- [Exercise details] Print the line where "The width and height of the screenshot is (1148, 1054)." occurs and every line that follows it in the data below, ending with the last line, precisely as written.

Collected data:

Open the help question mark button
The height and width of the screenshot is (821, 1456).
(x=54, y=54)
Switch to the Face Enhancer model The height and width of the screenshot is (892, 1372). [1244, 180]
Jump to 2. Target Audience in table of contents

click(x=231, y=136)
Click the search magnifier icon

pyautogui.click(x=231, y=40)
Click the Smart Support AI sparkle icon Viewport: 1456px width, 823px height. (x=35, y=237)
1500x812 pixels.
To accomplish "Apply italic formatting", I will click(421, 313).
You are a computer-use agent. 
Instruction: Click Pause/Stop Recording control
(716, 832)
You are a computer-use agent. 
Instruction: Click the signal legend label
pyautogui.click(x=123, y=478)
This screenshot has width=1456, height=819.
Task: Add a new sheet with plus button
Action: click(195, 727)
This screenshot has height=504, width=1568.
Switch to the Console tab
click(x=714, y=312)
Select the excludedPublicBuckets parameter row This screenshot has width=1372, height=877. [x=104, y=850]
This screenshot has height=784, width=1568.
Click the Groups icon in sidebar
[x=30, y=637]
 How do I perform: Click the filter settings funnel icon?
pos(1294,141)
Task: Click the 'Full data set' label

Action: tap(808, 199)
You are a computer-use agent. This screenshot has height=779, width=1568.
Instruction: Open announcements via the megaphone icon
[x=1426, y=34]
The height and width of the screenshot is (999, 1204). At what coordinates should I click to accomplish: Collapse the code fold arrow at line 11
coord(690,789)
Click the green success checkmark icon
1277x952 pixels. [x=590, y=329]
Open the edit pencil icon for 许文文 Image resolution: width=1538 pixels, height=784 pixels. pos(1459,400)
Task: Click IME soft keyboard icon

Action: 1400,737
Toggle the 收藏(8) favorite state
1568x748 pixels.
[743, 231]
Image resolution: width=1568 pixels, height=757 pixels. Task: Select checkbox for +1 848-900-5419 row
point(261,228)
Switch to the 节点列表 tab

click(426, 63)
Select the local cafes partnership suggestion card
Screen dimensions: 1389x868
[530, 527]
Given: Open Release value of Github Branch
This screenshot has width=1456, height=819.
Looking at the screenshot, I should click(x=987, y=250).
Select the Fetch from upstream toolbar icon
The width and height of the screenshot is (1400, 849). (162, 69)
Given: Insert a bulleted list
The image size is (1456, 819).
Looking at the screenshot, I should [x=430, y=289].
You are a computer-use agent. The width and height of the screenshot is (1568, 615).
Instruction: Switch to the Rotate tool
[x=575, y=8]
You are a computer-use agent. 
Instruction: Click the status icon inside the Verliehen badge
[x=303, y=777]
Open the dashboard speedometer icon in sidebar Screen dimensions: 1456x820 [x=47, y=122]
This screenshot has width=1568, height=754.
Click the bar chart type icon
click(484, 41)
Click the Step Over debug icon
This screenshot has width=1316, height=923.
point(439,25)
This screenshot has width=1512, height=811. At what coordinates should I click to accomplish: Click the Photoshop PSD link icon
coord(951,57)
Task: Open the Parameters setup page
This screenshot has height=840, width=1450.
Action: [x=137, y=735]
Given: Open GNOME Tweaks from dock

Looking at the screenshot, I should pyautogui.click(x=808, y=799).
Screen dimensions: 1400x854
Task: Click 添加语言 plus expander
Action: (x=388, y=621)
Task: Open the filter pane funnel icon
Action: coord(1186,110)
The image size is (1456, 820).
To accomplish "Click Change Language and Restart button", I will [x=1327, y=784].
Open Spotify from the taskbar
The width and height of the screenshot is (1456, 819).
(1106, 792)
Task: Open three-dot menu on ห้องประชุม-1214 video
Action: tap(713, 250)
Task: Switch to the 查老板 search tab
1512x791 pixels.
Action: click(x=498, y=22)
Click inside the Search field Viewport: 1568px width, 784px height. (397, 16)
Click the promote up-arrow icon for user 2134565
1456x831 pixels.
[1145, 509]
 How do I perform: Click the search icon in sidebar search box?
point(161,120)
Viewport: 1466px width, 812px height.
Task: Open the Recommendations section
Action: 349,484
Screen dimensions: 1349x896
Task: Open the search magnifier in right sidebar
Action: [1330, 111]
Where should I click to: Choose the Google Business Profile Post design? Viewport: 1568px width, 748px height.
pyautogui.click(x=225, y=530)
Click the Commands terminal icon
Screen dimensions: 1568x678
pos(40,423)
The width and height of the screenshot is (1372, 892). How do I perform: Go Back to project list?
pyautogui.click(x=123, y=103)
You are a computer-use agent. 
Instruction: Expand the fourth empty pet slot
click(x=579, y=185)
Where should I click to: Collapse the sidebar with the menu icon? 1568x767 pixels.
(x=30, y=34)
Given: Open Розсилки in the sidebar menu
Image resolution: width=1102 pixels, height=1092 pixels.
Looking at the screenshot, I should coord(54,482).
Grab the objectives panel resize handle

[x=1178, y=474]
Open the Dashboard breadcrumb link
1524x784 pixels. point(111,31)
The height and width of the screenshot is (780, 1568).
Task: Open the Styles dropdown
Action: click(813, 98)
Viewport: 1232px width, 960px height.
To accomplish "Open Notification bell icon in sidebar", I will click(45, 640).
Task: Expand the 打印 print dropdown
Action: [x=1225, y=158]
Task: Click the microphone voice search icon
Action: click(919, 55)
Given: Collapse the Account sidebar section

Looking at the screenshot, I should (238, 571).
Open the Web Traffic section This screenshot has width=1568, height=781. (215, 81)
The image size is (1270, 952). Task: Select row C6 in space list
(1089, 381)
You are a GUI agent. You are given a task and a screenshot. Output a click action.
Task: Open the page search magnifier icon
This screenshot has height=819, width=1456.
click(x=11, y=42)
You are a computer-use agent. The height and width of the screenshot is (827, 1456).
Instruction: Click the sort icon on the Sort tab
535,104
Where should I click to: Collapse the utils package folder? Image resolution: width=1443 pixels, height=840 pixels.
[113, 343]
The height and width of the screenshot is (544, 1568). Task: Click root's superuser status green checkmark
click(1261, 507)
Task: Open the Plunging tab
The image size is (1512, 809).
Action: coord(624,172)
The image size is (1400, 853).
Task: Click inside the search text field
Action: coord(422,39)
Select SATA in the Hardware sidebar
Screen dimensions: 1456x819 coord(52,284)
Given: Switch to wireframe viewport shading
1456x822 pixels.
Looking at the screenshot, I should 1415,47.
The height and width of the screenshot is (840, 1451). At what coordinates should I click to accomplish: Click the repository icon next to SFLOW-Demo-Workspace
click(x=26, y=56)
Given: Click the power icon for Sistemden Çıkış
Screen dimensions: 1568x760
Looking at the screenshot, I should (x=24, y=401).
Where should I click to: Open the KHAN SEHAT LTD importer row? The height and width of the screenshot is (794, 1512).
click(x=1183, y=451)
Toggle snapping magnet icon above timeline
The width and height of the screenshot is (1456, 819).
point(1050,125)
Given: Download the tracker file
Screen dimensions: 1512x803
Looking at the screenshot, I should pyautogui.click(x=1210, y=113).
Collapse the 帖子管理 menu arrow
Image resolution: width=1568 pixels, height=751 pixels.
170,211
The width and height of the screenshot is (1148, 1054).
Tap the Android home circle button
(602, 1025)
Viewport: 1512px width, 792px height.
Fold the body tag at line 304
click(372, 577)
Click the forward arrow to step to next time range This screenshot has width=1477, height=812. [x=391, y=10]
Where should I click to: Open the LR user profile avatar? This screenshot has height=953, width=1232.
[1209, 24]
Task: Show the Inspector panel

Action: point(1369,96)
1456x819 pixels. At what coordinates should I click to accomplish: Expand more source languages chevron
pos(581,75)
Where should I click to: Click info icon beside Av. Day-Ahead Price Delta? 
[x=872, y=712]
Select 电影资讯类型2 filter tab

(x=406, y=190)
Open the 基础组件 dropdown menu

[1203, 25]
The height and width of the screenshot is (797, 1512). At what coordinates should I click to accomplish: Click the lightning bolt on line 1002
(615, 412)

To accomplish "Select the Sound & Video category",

- [Task response]
The width and height of the screenshot is (1148, 1054).
Tap the Android home circle button
(602, 1025)
Viewport: 1512px width, 792px height.
Fold the body tag at line 304
click(372, 577)
Click the forward arrow to step to next time range This screenshot has width=1477, height=812. [x=391, y=10]
Where should I click to: Open the LR user profile avatar? This screenshot has height=953, width=1232.
[1209, 24]
Task: Show the Inspector panel

Action: point(1369,96)
1456x819 pixels. At what coordinates should I click to accomplish: Expand more source languages chevron
pos(581,75)
Where should I click to: Click info icon beside Av. Day-Ahead Price Delta? 
[x=872, y=712]
Select 电影资讯类型2 filter tab

(x=406, y=190)
Open the 基础组件 dropdown menu

[1203, 25]
The height and width of the screenshot is (797, 1512). At what coordinates should I click to accomplish: Click the lightning bolt on line 1002
(615, 412)

To accomplish "Select the Sound & Video category",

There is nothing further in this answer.